A dip in cases during the fall quelled fears of a mandate for a time, but with the number of positive cases climbing again, LA County Public Health Department began to strongly recommend wearing masks indoors last month. The number of cases has continued to increase since. On November 21st, 1,123 new cases of COVID-19 were announced by LA County Public Health. In early December, the number of new cases a day were over 2,700, with an average of 192 COVID-related hospital admissions, with the daily total going well above that average with 4,493 new cases. LA County Public Health Director Barbara Ferrer even announced that the weekly averages went up again, with the seven day average of the weekly positivity rate hitting 13% for the first time since earlier last year.
CDC trigger levels of a mask mandate were also met by the County in all areas but one. While the COVID patient admission rate and overall case rate being above the CDC levels, the requirement of having 10% or more inpatient hospital beds with COVID patients was not met, being at only 6.9% in early December. However, LA County Public Health Director Dr.
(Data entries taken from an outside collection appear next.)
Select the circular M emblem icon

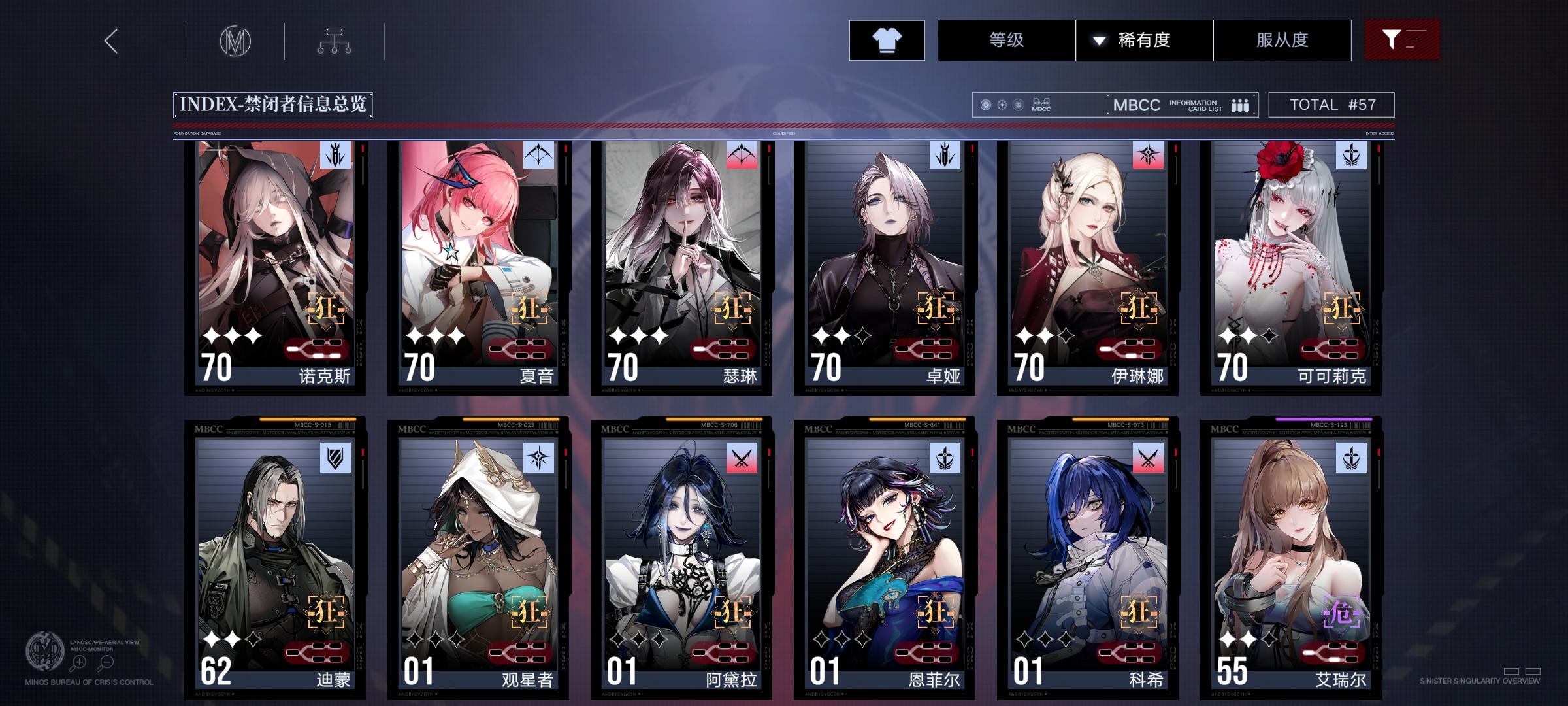click(x=237, y=41)
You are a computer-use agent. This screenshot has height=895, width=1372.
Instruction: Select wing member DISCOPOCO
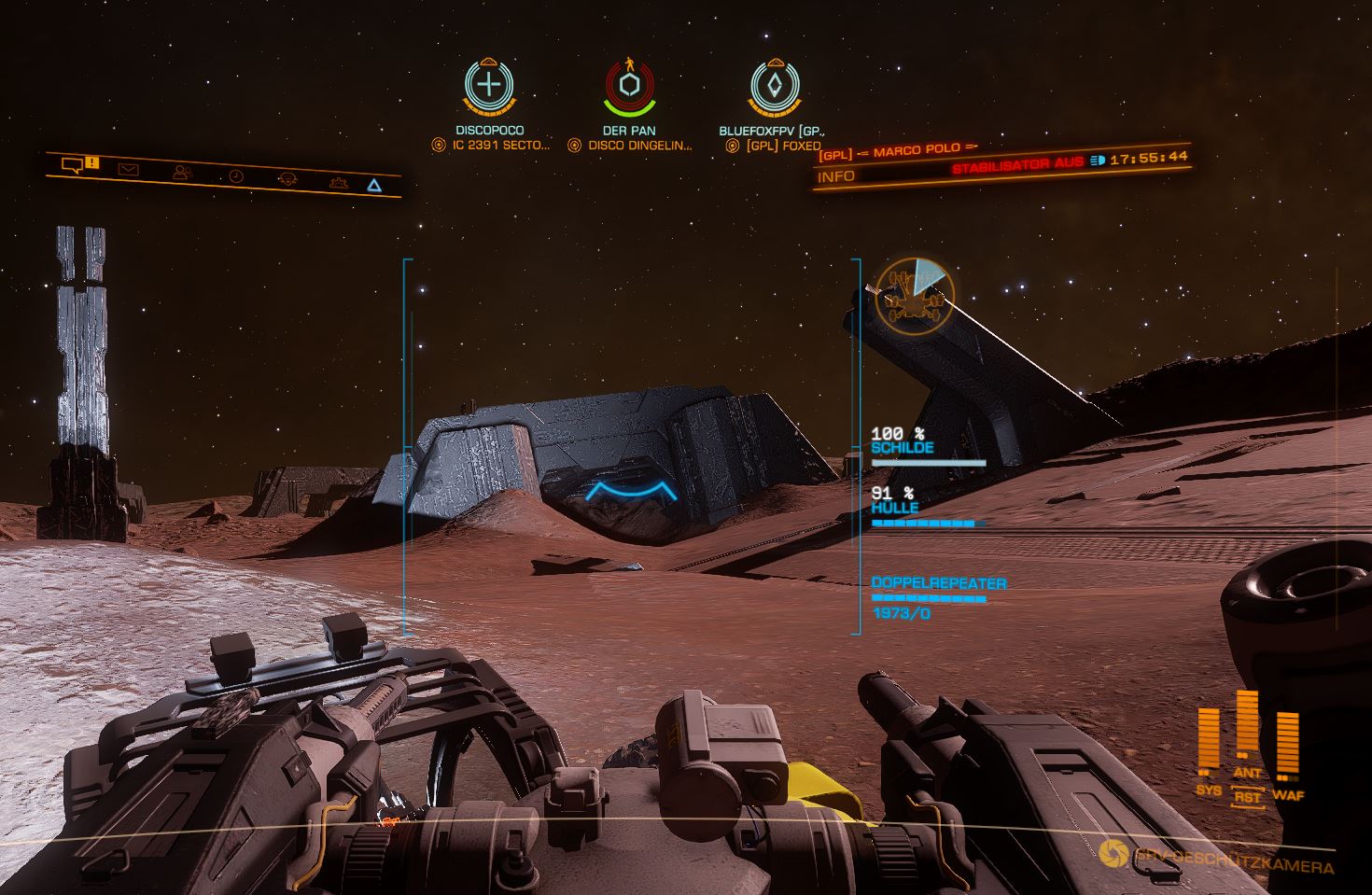[x=489, y=86]
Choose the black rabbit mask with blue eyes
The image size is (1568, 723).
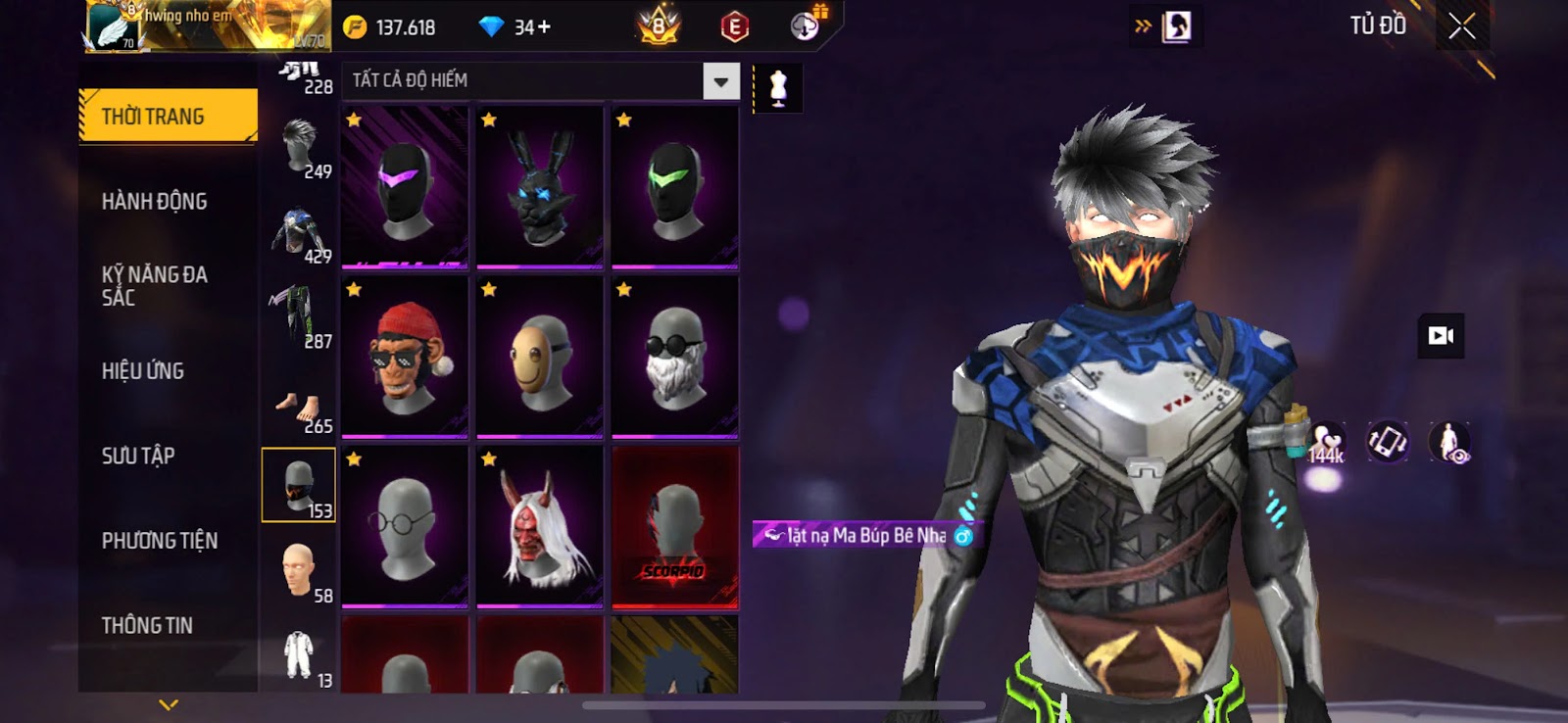point(540,186)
Barbara Ferrer projected that the County would meet that rate by later in the month, with a mandate to return by January 5th.
No indoor mask mandate in LA County
All those fears turned out to be unfounded in December. While the number of COVID cases have remained high in the County (along with flu and RSV cases), they have not been the disaster many predicted, at least in terms of being similar to the winter surge last year. On Thursday, LA Public Health reported that there were 3,602 New Positive Cases and 28 New Deaths due to COVID-19 in Los Angeles County. The overall number is below where they were a month before in December, and much more below where they were a year ago during the surge when there was 26,674 new cases a day being reported.
— LA Public Health (@lapublichealth) January 5, 2023
The 10% inpatient hospital beds with COVID patients CDC trigger continues to not be met. While it has gone up since the 6.9% rate a month ago, currently the CDC has pegged the rate at 7.3%, with other trigger levels going slightly down since this time last month as well. While a surge could still happen, especially with many holiday travelers returning following Christmas and New Year’s holidays, the fact that this winter a surge has not happened during the same time it happened in previous years means that LA County likely avoided a CDC-trigger mandate.
“Let’s not count our chickens before they hatch, but the signs are good,” noted Luisa Renteria, a nurse in Los Angeles who has assisted COVID patients since March 2020, to the Globe on Thursday. “LA County Public Health kind of misread where everything was going to be and scared a lot of people with the thought that a mask mandate was coming back. It’s still a good idea to wear one, and everyone should still be taking proper precautions like washing hands, but we haven’t gotten close to reaching the mandate.”
“The thing is, we’ve had more people come in worried about flu this year. And remember, this is the descendent of the flu that happened in 1917-1918 in the last pandemic. It’s too early to say if we have to live with COVID now like we live with flu season each year, but the fact that flu is back to being public enemy number 1 shows you just how much of a backseat COVID has taken.. And with it not surging really, at least not right now, that’s where it will remain for people. Right now, it will take a lot, and I do mean a lot, for the mandate to come back.”
Weekly totals to be reported on in the next few weeks are likely to show what, if any, bump in COVID cases there will be as a result of the holiday season.